Sujet : Re: Await expressions
De : ram (at) *nospam* zedat.fu-berlin.de (Stefan Ram)
Groupes : comp.lang.pythonDate : 01. Feb 2024, 11:09:10
Autres entêtes
Organisation : Stefan Ram
Message-ID : <await-20240201110402@ram.dialup.fu-berlin.de>
References : 1
ram@zedat.fu-berlin.de (Stefan Ram) writes:
In "The Python Language Reference, Release 3.13.0a0",
there is this section:
|6.4 Await expression
|Suspend the execution of coroutine on an awaitable object.
|Can only be used inside a coroutine function.

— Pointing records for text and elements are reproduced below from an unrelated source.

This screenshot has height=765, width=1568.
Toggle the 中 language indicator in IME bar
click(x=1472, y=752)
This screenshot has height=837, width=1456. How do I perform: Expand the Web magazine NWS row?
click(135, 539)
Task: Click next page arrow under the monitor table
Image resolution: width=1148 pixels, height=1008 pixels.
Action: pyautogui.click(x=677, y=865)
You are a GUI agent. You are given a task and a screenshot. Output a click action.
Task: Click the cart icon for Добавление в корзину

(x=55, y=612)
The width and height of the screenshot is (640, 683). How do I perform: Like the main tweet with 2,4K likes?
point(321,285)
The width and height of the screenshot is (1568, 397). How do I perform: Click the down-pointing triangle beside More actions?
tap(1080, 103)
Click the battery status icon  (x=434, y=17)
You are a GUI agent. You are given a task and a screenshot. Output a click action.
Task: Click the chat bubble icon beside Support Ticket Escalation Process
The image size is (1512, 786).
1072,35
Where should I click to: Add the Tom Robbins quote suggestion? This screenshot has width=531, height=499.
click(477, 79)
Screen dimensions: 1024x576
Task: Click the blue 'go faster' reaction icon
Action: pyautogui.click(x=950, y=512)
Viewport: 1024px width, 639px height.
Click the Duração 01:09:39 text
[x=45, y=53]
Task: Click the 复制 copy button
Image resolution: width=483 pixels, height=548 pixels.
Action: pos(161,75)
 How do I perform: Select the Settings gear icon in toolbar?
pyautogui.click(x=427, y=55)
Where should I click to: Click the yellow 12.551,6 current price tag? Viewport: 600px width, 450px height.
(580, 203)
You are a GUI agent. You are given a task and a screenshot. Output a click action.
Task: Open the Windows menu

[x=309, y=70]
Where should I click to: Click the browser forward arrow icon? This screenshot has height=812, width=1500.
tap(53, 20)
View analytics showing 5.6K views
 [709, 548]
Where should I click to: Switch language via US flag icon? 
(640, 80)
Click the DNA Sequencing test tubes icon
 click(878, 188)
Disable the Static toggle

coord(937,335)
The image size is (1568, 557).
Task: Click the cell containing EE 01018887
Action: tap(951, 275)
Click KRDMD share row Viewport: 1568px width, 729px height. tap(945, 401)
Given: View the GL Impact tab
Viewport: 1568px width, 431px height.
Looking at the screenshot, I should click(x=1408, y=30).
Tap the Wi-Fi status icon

|await_expr ::= "await" primary
A wording I like is what I found in the World-Wide Web where
Victor Skvortsov wrote:
|When we await on some object, await first checks whether the
|object is a native coroutine or a generator-based coroutine,
|in which case it "yields from" the coroutine. Otherwise, it
|"yields from" the iterator returned by the object's
|__await__() method.
Victor Skvortsov (2021).
This actually explains "to wait on some object" (which might be the
same as to "suspend on some object"), and I was not able to find
such an explanation in the venerable Python Language Reference!
Heck, even of the respected members of this newsgroup, IIRC, no one
mentioned "__await__". So, let's give a big shoutout to Victor!